Repeat only part of the entries. Start at the line that has "Where should I click to: Clear" and keep going through the last line, exactly as given.

[Start of Attachment]

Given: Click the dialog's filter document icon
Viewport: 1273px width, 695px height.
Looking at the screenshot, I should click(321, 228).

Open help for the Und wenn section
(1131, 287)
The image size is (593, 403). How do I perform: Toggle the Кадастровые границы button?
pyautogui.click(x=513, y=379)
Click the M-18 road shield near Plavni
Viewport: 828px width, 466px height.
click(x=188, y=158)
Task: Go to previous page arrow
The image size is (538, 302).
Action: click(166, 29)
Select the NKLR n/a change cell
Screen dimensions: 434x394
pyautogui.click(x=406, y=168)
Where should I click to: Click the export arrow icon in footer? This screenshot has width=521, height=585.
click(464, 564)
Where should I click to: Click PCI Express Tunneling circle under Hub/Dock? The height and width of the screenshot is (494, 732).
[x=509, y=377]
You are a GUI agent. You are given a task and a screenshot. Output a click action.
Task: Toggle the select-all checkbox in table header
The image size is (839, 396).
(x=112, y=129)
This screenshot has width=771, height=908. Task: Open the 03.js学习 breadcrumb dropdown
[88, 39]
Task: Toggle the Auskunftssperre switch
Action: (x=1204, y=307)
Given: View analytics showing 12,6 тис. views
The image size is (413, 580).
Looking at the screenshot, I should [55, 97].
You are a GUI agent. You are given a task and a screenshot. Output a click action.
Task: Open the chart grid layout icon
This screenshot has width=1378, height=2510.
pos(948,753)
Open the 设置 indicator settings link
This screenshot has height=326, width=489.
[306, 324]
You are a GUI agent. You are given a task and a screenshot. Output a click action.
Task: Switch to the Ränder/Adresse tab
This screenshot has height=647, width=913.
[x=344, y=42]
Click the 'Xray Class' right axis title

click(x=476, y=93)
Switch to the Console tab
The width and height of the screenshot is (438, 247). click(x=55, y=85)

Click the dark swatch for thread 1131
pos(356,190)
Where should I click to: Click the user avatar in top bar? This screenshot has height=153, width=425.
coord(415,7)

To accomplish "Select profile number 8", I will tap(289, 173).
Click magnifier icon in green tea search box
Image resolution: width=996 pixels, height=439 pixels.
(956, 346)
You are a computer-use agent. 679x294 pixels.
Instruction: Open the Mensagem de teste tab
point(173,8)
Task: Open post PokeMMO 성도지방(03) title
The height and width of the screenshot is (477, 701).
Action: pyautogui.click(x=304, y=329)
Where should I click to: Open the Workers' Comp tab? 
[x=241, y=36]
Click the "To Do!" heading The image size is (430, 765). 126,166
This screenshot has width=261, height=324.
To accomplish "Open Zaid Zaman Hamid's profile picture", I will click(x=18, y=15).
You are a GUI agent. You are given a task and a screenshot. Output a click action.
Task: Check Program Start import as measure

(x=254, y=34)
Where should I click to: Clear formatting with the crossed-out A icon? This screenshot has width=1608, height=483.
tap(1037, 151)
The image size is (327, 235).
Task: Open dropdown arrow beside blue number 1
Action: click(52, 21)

[End of Attachment]

• _Task answer_:
Where should I click to: Clear formatting with the crossed-out A icon? This screenshot has width=1608, height=483.
tap(1037, 151)
The image size is (327, 235).
Task: Open dropdown arrow beside blue number 1
Action: click(52, 21)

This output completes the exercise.